One Neat Ballistics Manual

Author: Stan Trzoniec / Wolfe Publishing Co.
Date: May 07 2020

One of my favorite haunts are old bookstores. Not the kind that spring up in shopping centers, but I mean old! Even before I walk in, they have to have creaky floors, rustic beams, smell musty and have bookshelves that are sagging from the weight of heavy, vintage books. Such is the place that I have found the works of the old masters in shooting like Wolfe, Sharpe, Landis, Whelen and others. A few weeks back, while patrolling the back roads of western New England, we came upon such a place and found a neat book tucked close to others on the shelf relating to hunting. Because of its spiral binding, it was wedged in so close that I almost missed it.

The title is simply The .30-06 (1975) by W.L. Godfrey. While it does not seem like much, it is loaded with the details that make a handloader giddy with its discovery. It is one of those books that has been out there a while, but for some reason, it never reached notoriety, popularity, or mass circulation. Printed by the Elk Mountain Shooters Supply, Godfrey compiled a mass of work and research into one compact volume checking in at 425 pages devoted to the science of ballistics on the .30-06 Springfield. The price then was $8.95.

You have to hold this book to appreciate the effort that went into the pages. For example, there are dozens upon dozens of different powders listed and just about every .30 caliber bullet weight from 50 to 300 grains. Inside the details are forthcoming as to velocity, grains of powder and peak pressure of each, complete with pressure tracings. For example, using the popular 150-grain .30-caliber bullet, Godfrey has listed 180-plus loads using the powders we have today and even those that were discontinued in our present time.

Since Godfrey was a chemical engineer, I will be mentioning some of his original text as with my interest in writing the printed word and not chemical engineering, I want to make sure what I say goes along with what is in the book. Please keep in mind that while this is NOT a handloading book per say, but a highly-detailed reference book, the information presented will be welcomed by many in the reloading hobby as for the most part, many have not seen pressure curves of various propellants in such a graphic form.

The completed book took over five years to produce with each page containing a photo profile of the powder used, the oscilloscope output and how he used strain gauges to record the events. He notes that “since the deformation of the gauge is only on the order of a few millionths of an inch and the event occurs with a few thousandths of a second” complex instrumentation was used to record everything.

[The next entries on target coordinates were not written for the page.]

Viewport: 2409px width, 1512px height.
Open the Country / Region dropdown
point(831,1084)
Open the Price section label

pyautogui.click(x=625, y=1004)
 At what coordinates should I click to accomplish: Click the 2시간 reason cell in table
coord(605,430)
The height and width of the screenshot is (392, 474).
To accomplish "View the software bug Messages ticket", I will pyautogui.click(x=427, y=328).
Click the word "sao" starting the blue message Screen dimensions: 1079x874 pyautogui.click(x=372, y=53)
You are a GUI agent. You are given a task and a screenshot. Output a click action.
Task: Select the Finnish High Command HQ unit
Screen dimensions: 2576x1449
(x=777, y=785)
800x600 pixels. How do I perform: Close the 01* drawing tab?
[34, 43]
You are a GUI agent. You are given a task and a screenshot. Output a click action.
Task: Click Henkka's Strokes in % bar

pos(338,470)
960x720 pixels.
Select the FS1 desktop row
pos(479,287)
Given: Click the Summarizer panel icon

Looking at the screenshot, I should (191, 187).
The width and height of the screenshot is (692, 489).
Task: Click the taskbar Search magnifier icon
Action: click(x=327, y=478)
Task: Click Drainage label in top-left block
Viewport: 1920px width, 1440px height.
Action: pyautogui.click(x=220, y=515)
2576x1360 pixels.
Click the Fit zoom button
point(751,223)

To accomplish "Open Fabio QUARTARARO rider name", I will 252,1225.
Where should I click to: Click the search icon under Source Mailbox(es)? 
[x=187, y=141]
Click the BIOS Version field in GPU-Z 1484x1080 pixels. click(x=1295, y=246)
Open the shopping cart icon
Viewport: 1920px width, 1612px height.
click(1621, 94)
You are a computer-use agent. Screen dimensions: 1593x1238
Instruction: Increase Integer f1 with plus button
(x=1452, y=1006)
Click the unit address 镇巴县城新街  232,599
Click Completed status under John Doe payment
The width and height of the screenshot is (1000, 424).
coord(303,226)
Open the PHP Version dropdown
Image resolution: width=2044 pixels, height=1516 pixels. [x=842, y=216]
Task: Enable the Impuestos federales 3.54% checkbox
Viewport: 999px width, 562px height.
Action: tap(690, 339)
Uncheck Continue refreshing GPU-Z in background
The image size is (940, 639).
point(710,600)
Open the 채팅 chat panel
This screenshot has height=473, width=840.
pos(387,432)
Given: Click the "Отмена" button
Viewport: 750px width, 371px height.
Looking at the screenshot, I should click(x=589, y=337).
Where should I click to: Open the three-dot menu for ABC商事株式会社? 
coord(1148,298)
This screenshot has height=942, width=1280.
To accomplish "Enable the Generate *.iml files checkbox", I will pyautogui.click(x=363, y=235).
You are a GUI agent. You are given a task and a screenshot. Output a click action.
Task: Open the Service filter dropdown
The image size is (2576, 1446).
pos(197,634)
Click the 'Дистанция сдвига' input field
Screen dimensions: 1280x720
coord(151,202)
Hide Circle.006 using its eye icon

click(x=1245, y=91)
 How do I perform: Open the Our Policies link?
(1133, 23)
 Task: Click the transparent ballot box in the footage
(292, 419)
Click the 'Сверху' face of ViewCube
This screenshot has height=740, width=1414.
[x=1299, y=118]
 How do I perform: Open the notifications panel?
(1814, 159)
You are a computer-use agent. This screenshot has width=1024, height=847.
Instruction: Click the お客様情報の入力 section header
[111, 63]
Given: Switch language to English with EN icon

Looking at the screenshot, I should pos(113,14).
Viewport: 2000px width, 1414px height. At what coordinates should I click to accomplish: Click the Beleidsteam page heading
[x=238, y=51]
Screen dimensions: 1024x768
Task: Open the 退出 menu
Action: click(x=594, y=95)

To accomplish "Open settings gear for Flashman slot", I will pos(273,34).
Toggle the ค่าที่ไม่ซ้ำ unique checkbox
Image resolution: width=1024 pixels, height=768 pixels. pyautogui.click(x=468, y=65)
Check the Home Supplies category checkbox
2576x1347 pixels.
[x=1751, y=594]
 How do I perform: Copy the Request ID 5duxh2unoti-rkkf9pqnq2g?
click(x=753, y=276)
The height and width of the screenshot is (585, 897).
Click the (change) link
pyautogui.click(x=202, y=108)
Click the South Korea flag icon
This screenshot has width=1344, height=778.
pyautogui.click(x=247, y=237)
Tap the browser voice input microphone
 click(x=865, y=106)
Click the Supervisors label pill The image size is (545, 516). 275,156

Using the 150-grain bullet with IMR-4350 powder as an example, the graph will record three shots with 55, 61 and 65 grains of powder. Velocities ran 2,674, 2,928 and 3,096 fps with peak pressure running from 48,000, 58,000 to 63,000 psi. On the other page are a pair of charts using the same data to show absolute pressure and muzzle velocity. All this continues through all of the bullets and loadings in the book. Also included is a fully detailed section on how, why and the final results with each sample and short comments on most.

Sad to say this tome is out of print, in short supply and the only place I did find it was at this bookstore and one on an internet venue for the staggering price of $100.00. If you can find one, grab it, as it may turn out to be the best buy of the new decade for handloaders. Shortened, George Nonte in Handloader No. 49, wrote quite a long comment on the book to wit, “I can only wish for this little book no happier fate than to see it superseded by a better…undertaking by the author.” Nonte got his wish when the author introduced another volume on the .243 and 6mm cartridges.